▸ WHAT YOU NEED TO DO
Rewrite the entries below, switching every "GUI agent" to "screen assistant" and leaving the rest unchanged.

[Stored data entries]
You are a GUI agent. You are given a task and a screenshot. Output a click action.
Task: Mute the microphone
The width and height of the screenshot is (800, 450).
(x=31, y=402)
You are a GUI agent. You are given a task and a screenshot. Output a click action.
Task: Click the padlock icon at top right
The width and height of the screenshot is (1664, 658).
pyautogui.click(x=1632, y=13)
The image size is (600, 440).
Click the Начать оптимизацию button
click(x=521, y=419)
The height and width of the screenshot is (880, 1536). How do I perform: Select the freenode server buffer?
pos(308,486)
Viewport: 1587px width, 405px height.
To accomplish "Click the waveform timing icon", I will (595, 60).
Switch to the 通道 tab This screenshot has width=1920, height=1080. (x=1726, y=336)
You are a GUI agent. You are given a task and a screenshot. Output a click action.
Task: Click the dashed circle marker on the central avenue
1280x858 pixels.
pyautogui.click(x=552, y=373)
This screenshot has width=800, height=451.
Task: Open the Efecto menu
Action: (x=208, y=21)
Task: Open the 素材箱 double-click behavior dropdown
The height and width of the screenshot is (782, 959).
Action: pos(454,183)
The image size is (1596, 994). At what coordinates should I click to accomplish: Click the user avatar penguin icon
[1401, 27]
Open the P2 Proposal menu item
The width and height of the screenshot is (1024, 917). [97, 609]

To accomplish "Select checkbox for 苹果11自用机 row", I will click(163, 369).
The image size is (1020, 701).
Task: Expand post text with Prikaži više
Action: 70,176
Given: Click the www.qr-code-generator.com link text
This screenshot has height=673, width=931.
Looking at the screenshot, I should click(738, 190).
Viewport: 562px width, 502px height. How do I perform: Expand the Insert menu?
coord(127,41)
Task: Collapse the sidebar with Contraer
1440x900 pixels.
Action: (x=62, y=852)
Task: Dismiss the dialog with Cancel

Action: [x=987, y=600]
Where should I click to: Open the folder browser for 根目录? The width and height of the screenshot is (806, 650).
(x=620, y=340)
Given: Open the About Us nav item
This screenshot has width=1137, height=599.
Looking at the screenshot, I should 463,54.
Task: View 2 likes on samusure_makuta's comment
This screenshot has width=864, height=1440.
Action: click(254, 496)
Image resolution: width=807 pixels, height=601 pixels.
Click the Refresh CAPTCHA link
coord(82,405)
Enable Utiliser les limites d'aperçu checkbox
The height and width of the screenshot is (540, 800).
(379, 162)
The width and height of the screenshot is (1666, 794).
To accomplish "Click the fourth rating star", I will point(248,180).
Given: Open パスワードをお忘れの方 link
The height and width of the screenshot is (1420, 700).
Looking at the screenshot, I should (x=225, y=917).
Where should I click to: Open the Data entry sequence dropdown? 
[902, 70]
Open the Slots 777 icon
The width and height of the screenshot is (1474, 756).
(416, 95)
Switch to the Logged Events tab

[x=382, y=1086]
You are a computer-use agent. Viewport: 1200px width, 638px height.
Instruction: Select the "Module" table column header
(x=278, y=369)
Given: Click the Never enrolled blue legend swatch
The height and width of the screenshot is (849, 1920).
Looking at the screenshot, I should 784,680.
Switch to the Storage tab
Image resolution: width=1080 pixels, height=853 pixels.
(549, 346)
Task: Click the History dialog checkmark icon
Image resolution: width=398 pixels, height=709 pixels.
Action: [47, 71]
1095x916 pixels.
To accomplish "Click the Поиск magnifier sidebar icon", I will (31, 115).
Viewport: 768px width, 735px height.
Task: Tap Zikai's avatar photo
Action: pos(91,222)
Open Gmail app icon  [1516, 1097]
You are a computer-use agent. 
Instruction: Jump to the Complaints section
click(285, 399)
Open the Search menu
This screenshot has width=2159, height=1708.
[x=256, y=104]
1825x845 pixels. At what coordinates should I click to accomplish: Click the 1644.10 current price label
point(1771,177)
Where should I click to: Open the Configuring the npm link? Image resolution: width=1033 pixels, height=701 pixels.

▸ FINISHED EXERCISE
You are a screen assistant. You are given a task and a screenshot. Output a click action.
Task: Mute the microphone
The width and height of the screenshot is (800, 450).
(x=31, y=402)
You are a screen assistant. You are given a task and a screenshot. Output a click action.
Task: Click the padlock icon at top right
The width and height of the screenshot is (1664, 658).
pyautogui.click(x=1632, y=13)
The image size is (600, 440).
Click the Начать оптимизацию button
click(x=521, y=419)
The height and width of the screenshot is (880, 1536). How do I perform: Select the freenode server buffer?
pos(308,486)
Viewport: 1587px width, 405px height.
To accomplish "Click the waveform timing icon", I will (595, 60).
Switch to the 通道 tab This screenshot has width=1920, height=1080. (x=1726, y=336)
You are a screen assistant. You are given a task and a screenshot. Output a click action.
Task: Click the dashed circle marker on the central avenue
1280x858 pixels.
pyautogui.click(x=552, y=373)
This screenshot has width=800, height=451.
Task: Open the Efecto menu
Action: (x=208, y=21)
Task: Open the 素材箱 double-click behavior dropdown
The height and width of the screenshot is (782, 959).
Action: pos(454,183)
The image size is (1596, 994). At what coordinates should I click to accomplish: Click the user avatar penguin icon
[1401, 27]
Open the P2 Proposal menu item
The width and height of the screenshot is (1024, 917). [97, 609]

To accomplish "Select checkbox for 苹果11自用机 row", I will click(163, 369).
The image size is (1020, 701).
Task: Expand post text with Prikaži više
Action: 70,176
Given: Click the www.qr-code-generator.com link text
This screenshot has height=673, width=931.
Looking at the screenshot, I should click(738, 190).
Viewport: 562px width, 502px height. How do I perform: Expand the Insert menu?
coord(127,41)
Task: Collapse the sidebar with Contraer
1440x900 pixels.
Action: (x=62, y=852)
Task: Dismiss the dialog with Cancel

Action: [x=987, y=600]
Where should I click to: Open the folder browser for 根目录? The width and height of the screenshot is (806, 650).
(x=620, y=340)
Given: Open the About Us nav item
This screenshot has width=1137, height=599.
Looking at the screenshot, I should 463,54.
Task: View 2 likes on samusure_makuta's comment
This screenshot has width=864, height=1440.
Action: click(254, 496)
Image resolution: width=807 pixels, height=601 pixels.
Click the Refresh CAPTCHA link
coord(82,405)
Enable Utiliser les limites d'aperçu checkbox
The height and width of the screenshot is (540, 800).
(379, 162)
The width and height of the screenshot is (1666, 794).
To accomplish "Click the fourth rating star", I will point(248,180).
Given: Open パスワードをお忘れの方 link
The height and width of the screenshot is (1420, 700).
Looking at the screenshot, I should (x=225, y=917).
Where should I click to: Open the Data entry sequence dropdown? 
[902, 70]
Open the Slots 777 icon
The width and height of the screenshot is (1474, 756).
(416, 95)
Switch to the Logged Events tab

[x=382, y=1086]
You are a computer-use agent. Viewport: 1200px width, 638px height.
Instruction: Select the "Module" table column header
(x=278, y=369)
Given: Click the Never enrolled blue legend swatch
The height and width of the screenshot is (849, 1920).
Looking at the screenshot, I should 784,680.
Switch to the Storage tab
Image resolution: width=1080 pixels, height=853 pixels.
(549, 346)
Task: Click the History dialog checkmark icon
Image resolution: width=398 pixels, height=709 pixels.
Action: [47, 71]
1095x916 pixels.
To accomplish "Click the Поиск magnifier sidebar icon", I will (31, 115).
Viewport: 768px width, 735px height.
Task: Tap Zikai's avatar photo
Action: pos(91,222)
Open Gmail app icon  [1516, 1097]
You are a computer-use agent. 
Instruction: Jump to the Complaints section
click(285, 399)
Open the Search menu
This screenshot has width=2159, height=1708.
[x=256, y=104]
1825x845 pixels. At what coordinates should I click to accomplish: Click the 1644.10 current price label
point(1771,177)
Where should I click to: Open the Configuring the npm link? Image resolution: width=1033 pixels, height=701 pixels.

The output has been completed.